Un termine del dialetto maceratese un tempo comune oggi caduto in disuso: jumèlla

In televisione c’è un gioco nel quale si invitano i concorrenti a trovare il significato di parole inusuali e strane e allora anche io lo voglio fare e la parola che propongo è “Jumèlla”. Per gli ottantenni come me non è poi così difficile scoprirne il significato perché era usata, soprattutto in campagna, regolarmente, e indica il contenitore che si può fare unendo le mani a formare una conca. Era usata, fatta con le mani degli uomini, più grandi rispetto a quelle delle donne e più o meno uguali tra loro, anche come unità di misura.

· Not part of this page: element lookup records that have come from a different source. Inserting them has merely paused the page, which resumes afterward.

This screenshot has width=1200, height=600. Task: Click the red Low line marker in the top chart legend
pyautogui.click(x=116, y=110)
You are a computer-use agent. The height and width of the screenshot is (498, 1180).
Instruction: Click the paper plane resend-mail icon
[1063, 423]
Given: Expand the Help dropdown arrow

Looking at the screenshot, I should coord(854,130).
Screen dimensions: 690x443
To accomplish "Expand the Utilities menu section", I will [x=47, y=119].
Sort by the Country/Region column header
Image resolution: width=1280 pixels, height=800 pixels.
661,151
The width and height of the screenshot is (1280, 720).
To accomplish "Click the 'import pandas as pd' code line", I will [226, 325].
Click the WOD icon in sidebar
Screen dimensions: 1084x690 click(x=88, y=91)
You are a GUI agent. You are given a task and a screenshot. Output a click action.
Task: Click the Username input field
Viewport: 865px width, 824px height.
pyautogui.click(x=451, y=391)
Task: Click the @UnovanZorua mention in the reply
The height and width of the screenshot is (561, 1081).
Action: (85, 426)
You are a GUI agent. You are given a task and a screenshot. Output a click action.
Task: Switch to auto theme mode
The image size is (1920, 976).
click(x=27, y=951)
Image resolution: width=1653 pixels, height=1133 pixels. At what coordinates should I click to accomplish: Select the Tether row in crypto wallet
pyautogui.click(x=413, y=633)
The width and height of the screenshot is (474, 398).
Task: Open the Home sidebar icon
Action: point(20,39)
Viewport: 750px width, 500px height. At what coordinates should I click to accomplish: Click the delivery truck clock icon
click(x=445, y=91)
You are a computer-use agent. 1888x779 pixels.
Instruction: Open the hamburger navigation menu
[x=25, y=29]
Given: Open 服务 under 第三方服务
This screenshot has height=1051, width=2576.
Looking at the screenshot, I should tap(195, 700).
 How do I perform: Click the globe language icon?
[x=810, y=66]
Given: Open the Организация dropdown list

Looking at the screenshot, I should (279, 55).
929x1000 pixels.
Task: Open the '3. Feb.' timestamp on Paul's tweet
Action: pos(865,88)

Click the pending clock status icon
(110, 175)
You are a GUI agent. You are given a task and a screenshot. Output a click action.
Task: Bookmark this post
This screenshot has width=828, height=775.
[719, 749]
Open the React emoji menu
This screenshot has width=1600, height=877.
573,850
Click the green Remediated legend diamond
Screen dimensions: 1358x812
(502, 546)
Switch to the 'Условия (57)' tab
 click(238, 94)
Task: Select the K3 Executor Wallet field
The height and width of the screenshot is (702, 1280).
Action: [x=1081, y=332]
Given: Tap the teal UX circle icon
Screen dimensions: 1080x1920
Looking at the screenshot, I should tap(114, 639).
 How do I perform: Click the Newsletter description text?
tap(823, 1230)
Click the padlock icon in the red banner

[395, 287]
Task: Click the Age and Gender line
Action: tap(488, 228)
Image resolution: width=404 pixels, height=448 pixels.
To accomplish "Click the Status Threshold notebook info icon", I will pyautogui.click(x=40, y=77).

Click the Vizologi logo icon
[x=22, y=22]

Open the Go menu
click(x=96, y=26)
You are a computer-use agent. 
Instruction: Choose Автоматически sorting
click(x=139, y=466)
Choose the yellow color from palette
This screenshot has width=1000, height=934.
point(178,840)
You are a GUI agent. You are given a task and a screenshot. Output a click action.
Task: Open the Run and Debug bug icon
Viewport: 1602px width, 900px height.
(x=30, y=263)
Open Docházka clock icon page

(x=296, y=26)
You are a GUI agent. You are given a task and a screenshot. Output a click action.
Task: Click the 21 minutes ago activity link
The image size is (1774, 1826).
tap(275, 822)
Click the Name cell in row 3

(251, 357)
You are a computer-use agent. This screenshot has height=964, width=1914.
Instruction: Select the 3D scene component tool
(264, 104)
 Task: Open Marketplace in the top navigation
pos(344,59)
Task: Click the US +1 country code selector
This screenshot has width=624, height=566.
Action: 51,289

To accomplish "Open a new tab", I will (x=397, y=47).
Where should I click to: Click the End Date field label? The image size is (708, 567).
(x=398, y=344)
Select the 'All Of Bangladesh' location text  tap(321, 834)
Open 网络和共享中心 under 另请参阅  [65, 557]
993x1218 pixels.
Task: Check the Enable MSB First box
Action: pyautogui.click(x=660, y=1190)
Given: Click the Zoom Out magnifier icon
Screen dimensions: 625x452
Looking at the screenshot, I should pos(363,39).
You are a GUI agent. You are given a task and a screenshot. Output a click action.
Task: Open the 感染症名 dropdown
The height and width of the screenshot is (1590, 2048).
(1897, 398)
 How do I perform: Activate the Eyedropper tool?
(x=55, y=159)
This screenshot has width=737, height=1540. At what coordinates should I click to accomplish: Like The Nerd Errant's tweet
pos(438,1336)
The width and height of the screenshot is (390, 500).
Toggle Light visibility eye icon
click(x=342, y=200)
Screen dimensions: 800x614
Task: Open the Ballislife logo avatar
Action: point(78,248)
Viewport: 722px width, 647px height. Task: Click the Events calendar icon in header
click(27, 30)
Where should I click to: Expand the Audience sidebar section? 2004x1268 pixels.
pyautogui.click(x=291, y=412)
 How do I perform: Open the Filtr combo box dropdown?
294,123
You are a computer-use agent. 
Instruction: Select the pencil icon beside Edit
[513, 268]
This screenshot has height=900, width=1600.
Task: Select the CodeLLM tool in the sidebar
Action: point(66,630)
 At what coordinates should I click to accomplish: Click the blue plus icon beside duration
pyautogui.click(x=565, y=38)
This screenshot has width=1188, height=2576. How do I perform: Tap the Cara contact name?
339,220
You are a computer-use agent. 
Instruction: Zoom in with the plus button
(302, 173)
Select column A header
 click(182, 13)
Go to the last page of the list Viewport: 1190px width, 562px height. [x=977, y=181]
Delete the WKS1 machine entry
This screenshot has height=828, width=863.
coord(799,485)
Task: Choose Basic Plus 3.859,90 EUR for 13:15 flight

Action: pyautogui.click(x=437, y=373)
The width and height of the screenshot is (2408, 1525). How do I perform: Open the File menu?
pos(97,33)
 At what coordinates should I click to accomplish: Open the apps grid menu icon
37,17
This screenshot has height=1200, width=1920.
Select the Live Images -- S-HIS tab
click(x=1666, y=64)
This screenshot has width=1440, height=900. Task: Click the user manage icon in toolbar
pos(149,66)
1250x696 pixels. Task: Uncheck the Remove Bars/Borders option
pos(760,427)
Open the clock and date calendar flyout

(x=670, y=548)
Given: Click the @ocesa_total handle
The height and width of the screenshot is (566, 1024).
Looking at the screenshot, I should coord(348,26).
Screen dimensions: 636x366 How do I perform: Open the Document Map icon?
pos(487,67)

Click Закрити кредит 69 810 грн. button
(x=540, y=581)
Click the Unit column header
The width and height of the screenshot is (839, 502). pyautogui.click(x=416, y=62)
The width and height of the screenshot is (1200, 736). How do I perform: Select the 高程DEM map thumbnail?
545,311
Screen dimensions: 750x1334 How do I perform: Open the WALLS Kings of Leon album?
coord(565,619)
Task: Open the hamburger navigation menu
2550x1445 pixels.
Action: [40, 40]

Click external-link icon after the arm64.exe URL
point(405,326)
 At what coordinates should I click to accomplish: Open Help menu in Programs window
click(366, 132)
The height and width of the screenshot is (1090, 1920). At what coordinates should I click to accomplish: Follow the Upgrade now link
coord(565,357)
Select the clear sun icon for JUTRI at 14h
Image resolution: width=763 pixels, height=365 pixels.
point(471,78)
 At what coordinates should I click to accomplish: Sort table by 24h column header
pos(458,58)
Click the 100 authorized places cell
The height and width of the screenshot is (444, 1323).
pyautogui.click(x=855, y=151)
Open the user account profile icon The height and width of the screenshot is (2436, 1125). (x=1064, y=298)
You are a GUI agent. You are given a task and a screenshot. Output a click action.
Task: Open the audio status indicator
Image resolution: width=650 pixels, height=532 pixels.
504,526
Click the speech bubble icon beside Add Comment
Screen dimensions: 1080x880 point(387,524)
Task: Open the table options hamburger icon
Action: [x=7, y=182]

Legato a questa parola, è esistito anche un personaggio che appariva sempre nel periodo del raccolto del grano. Era una donna anziana, rimasta sola e povera, che dopo la mietitura e dopo che i covoni erano stati portati sull’aia, chiedeva al vergaro di poter raccogliere le spighe cadute nel campo. Poi, il giorno della trebbiatura, si presentava a chiedere “la jumella” ossia sperava che il capofamiglia, d’accordo col fattore, le desse un po’ di grano. Se il raccolto fosse stato buono  “la jumella” sarebbe stata abbondante se fosse stato così così un po’ più modesta ma anche se fosse stato scarso “la jumella” non si rifiutava mai perché  i nostri contadini credevano che ciò  portasse male.

Ho anche un altro ricordo legato alla parola. Mio padre, appena diplomato, fu chiamato a fare il quarto fattore di una famiglia di Conti che avevano una grande proprietà terriera. Il più anziano dei tre fattori doveva andare in pensione e lui era assunto per completare il numero, facendo il giusto tirocinio prima che l’altro andasse via.

Dopo due o tre giorni che aveva preso servizio la vergara che era a capo del gruppo dei lavoratori, uomini e donne, al servizio dei conti, verso le undici del mattino, lo chiamò dicendogli che costoro avevano come razione giornaliera di pasta una “jumella”; gli disse quanti erano e chiese che lui, con le sue mani, avesse fatto le dosi. Papà raccontava di esser stato molto lusingato dalla scelta. Poi, dopo qualche giorno, entrato in confidenza con la vergara le chiese: “Perché hai scelto me per un compito così importante? Ci sono i tre fattori più anziani!”

Lei, con un ampio sorriso da contadina scaltra, rispose: “Perché  vù  fattó c’éte le mà più grosse!” (Perché voi, fattore, avete le mani più grandi). Papà ci rimase un po’ male ma, da quel giorno, ripensando al sorriso caldo e simpatico della vergara, fece in modo che “la jumella” fosse stata, per loro, sempre un po’ più abbondante.